Scan the lines below for the word "agent". Copy each line you find it in.

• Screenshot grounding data
##############################
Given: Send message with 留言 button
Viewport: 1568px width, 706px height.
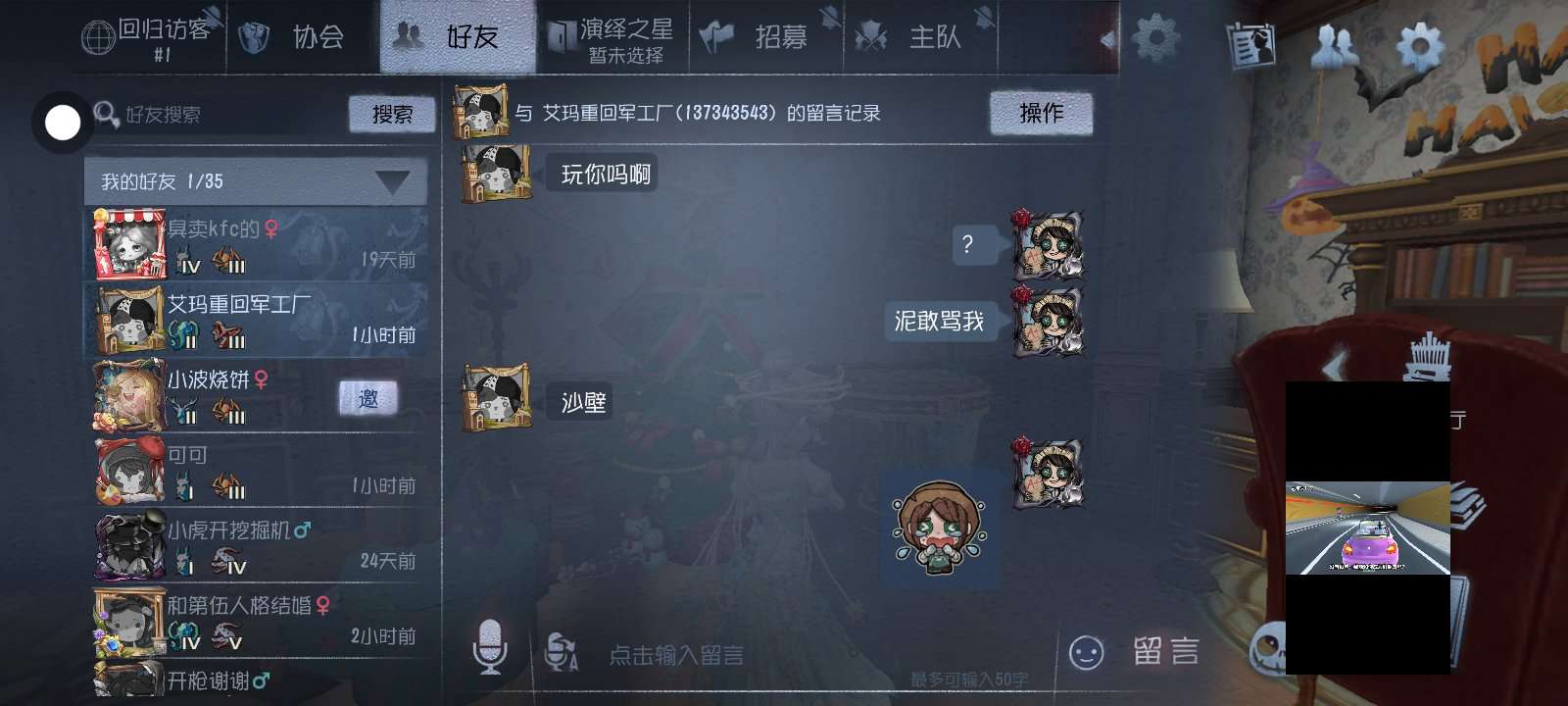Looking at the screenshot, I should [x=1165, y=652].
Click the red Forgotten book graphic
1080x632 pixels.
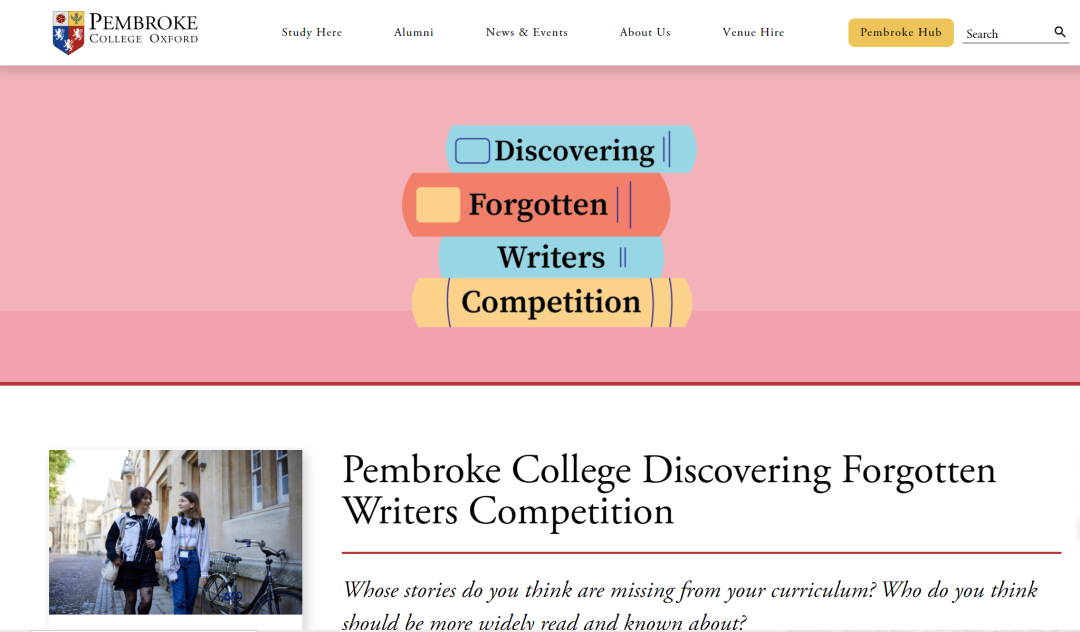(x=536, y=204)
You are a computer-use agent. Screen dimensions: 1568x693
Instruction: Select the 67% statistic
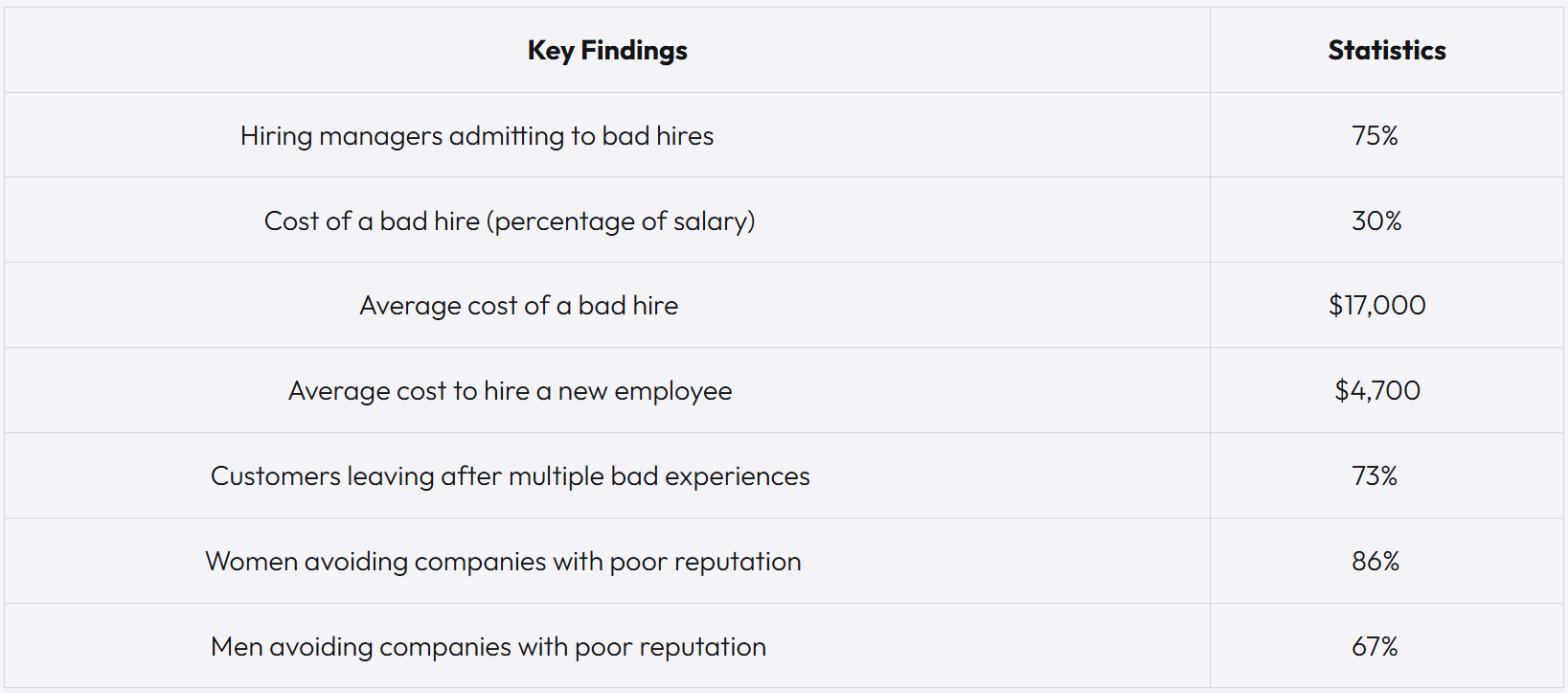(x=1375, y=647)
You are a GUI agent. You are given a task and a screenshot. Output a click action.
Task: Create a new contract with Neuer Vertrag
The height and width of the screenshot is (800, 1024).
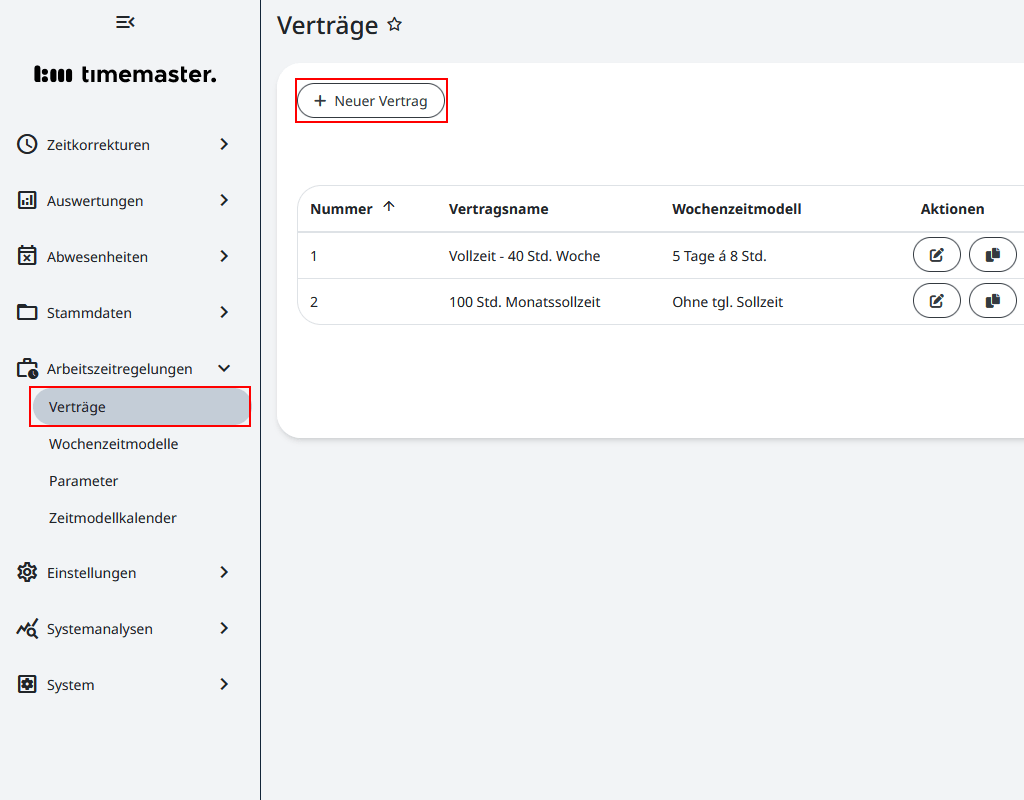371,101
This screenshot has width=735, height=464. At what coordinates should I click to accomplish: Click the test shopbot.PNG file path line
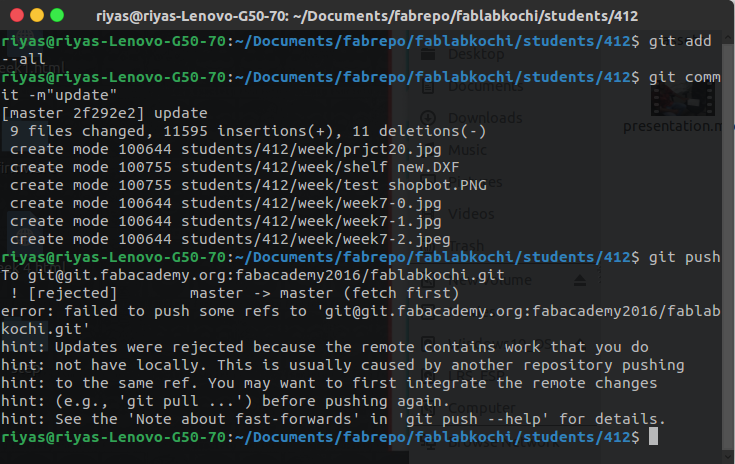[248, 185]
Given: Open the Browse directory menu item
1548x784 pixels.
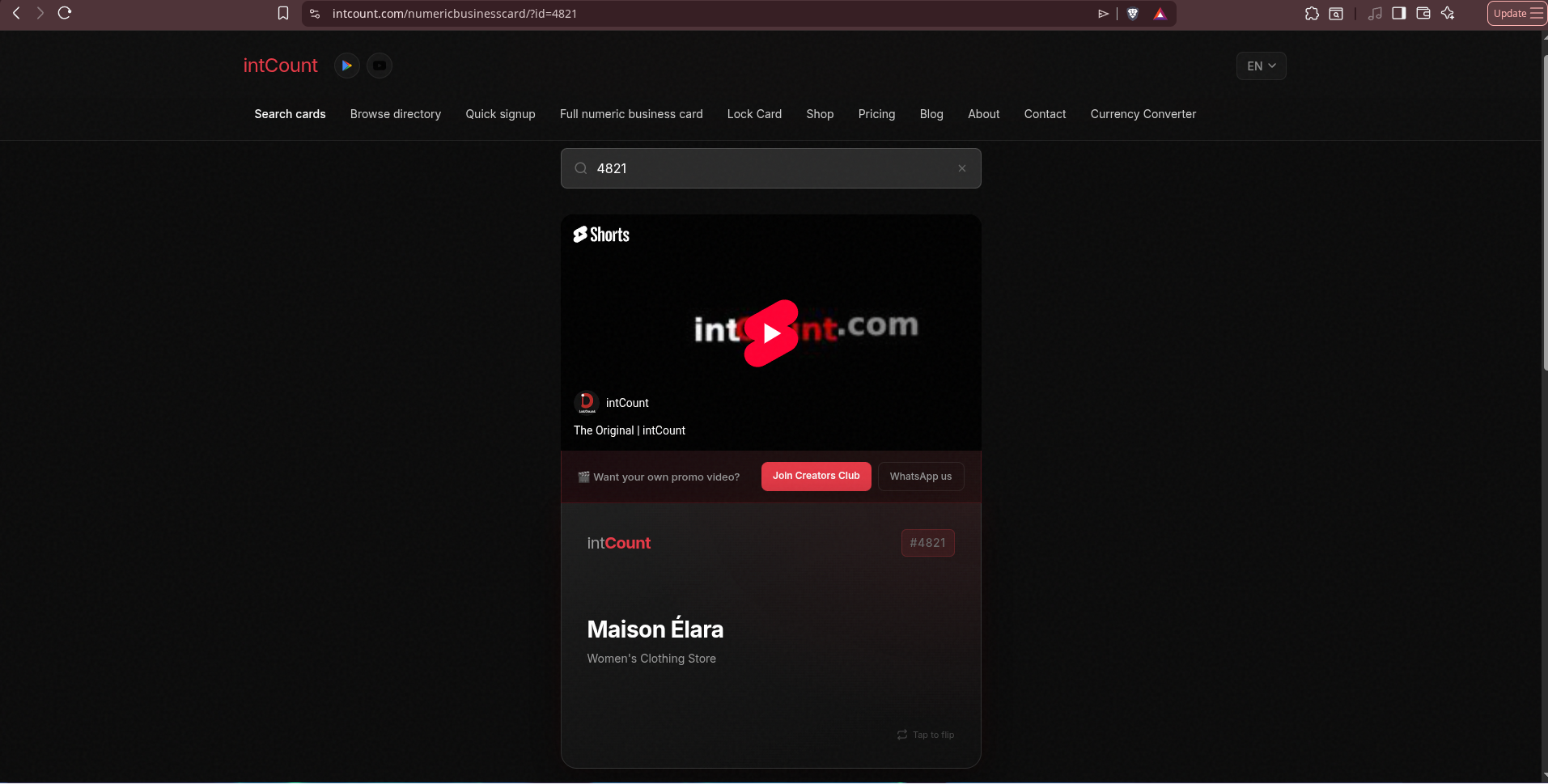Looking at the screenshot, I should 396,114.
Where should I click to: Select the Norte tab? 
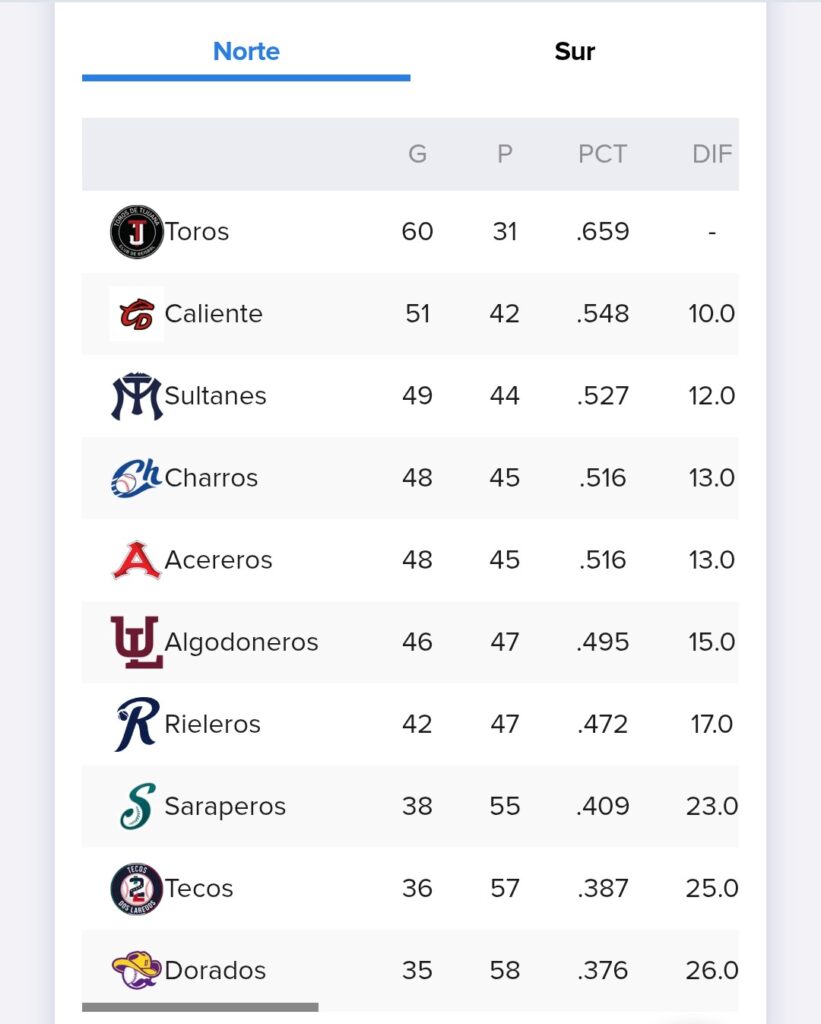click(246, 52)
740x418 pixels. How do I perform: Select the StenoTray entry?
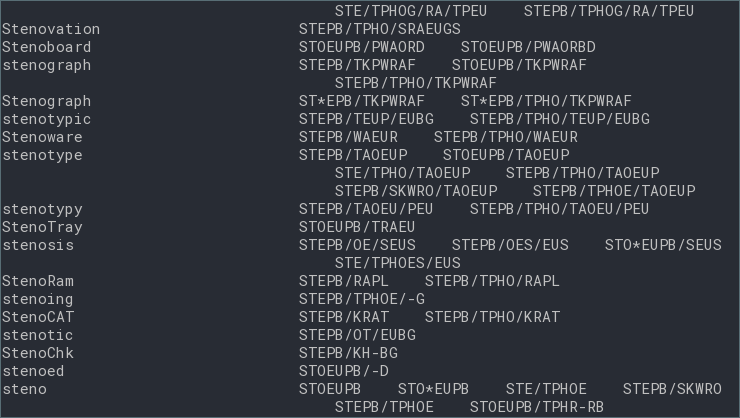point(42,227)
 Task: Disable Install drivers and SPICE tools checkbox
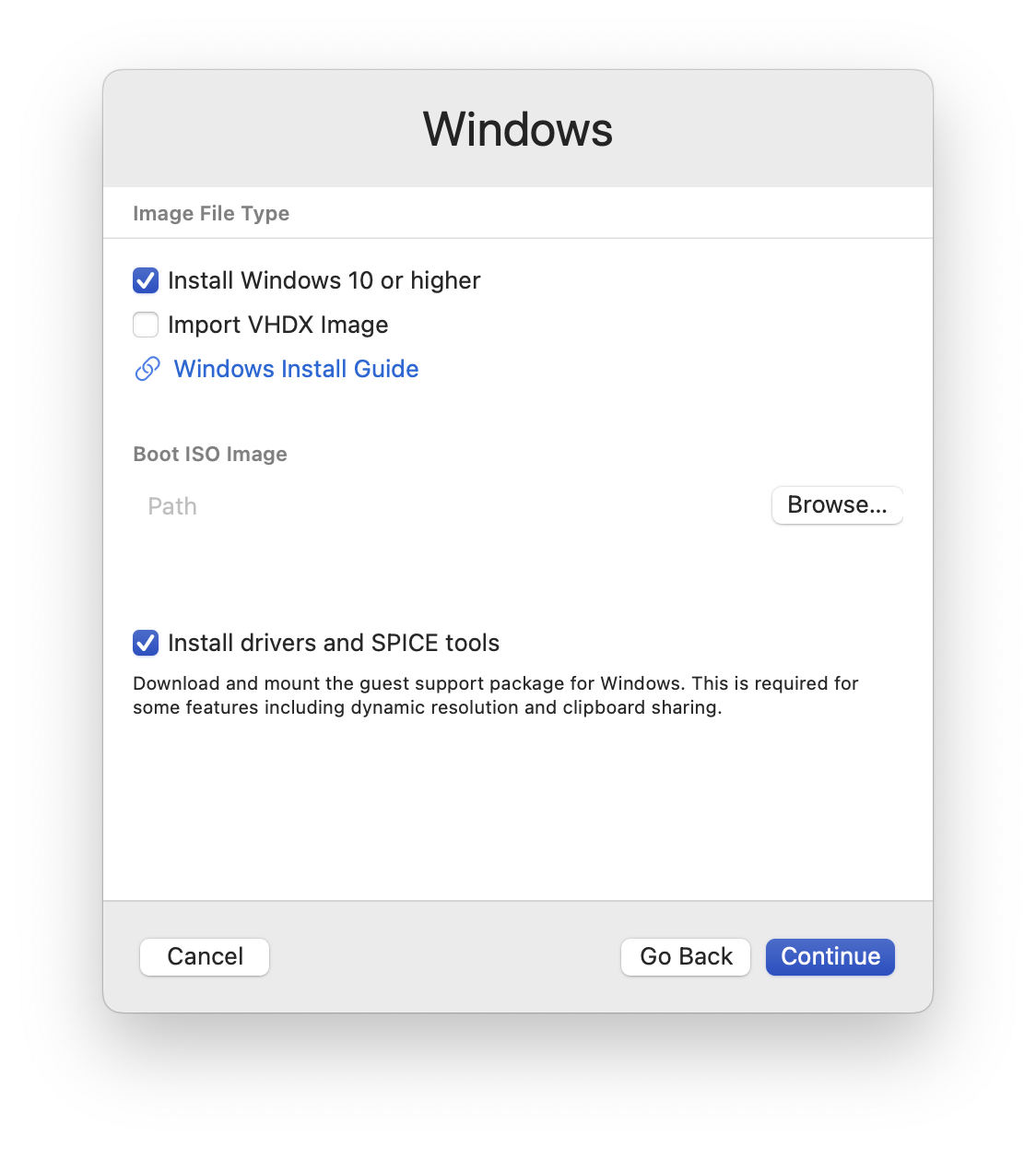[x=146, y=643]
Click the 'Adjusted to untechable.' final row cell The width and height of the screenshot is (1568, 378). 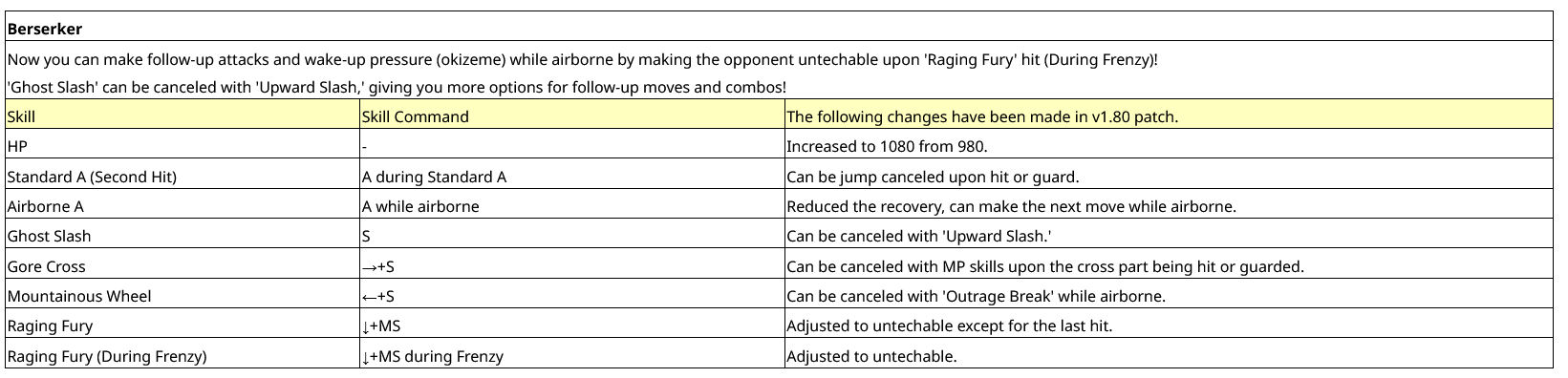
##############################
• Task output
You are a computer-use agent. Screen dimensions: 1568x693
You are a GUI agent. You are given a task and a screenshot. Output a click action.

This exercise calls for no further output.